◆ What is expected: Copy the following rows verbatim.

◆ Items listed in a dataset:
☆ ☆ ☆

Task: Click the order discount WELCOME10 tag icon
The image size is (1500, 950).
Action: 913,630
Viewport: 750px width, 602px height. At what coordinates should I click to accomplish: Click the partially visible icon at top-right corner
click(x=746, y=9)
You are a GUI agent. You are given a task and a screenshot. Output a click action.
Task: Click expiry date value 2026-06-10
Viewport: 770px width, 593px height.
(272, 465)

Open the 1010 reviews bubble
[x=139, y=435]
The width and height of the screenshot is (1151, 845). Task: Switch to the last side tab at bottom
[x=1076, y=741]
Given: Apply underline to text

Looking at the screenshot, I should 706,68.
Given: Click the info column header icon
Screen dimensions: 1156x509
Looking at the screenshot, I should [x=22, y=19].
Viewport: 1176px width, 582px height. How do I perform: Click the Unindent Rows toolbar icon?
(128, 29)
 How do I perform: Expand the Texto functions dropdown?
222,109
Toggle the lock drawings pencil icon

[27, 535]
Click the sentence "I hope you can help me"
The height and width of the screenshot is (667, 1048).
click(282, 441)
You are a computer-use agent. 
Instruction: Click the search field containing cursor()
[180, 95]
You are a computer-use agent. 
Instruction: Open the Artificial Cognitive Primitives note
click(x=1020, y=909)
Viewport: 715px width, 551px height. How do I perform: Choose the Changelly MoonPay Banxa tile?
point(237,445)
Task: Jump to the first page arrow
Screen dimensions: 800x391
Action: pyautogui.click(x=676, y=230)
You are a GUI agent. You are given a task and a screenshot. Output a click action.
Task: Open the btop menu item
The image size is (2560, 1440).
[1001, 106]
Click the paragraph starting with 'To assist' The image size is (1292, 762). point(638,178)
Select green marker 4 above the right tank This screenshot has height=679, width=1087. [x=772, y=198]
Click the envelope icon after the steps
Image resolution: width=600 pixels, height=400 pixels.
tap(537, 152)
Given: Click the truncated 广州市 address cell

☆ ☆ ☆

◆ Task result:
Task: Click the order discount WELCOME10 tag icon
The image size is (1500, 950).
Action: 913,630
Viewport: 750px width, 602px height. At what coordinates should I click to accomplish: Click the partially visible icon at top-right corner
click(x=746, y=9)
You are a GUI agent. You are given a task and a screenshot. Output a click action.
Task: Click expiry date value 2026-06-10
Viewport: 770px width, 593px height.
(272, 465)

Open the 1010 reviews bubble
[x=139, y=435]
The width and height of the screenshot is (1151, 845). Task: Switch to the last side tab at bottom
[x=1076, y=741]
Given: Apply underline to text

Looking at the screenshot, I should 706,68.
Given: Click the info column header icon
Screen dimensions: 1156x509
Looking at the screenshot, I should [x=22, y=19].
Viewport: 1176px width, 582px height. How do I perform: Click the Unindent Rows toolbar icon?
(128, 29)
 How do I perform: Expand the Texto functions dropdown?
222,109
Toggle the lock drawings pencil icon

[27, 535]
Click the sentence "I hope you can help me"
The height and width of the screenshot is (667, 1048).
click(282, 441)
You are a computer-use agent. 
Instruction: Click the search field containing cursor()
[180, 95]
You are a computer-use agent. 
Instruction: Open the Artificial Cognitive Primitives note
click(x=1020, y=909)
Viewport: 715px width, 551px height. How do I perform: Choose the Changelly MoonPay Banxa tile?
point(237,445)
Task: Jump to the first page arrow
Screen dimensions: 800x391
Action: pyautogui.click(x=676, y=230)
You are a GUI agent. You are given a task and a screenshot. Output a click action.
Task: Open the btop menu item
The image size is (2560, 1440).
[1001, 106]
Click the paragraph starting with 'To assist' The image size is (1292, 762). point(638,178)
Select green marker 4 above the right tank This screenshot has height=679, width=1087. [x=772, y=198]
Click the envelope icon after the steps
Image resolution: width=600 pixels, height=400 pixels.
tap(537, 152)
Given: Click the truncated 广州市 address cell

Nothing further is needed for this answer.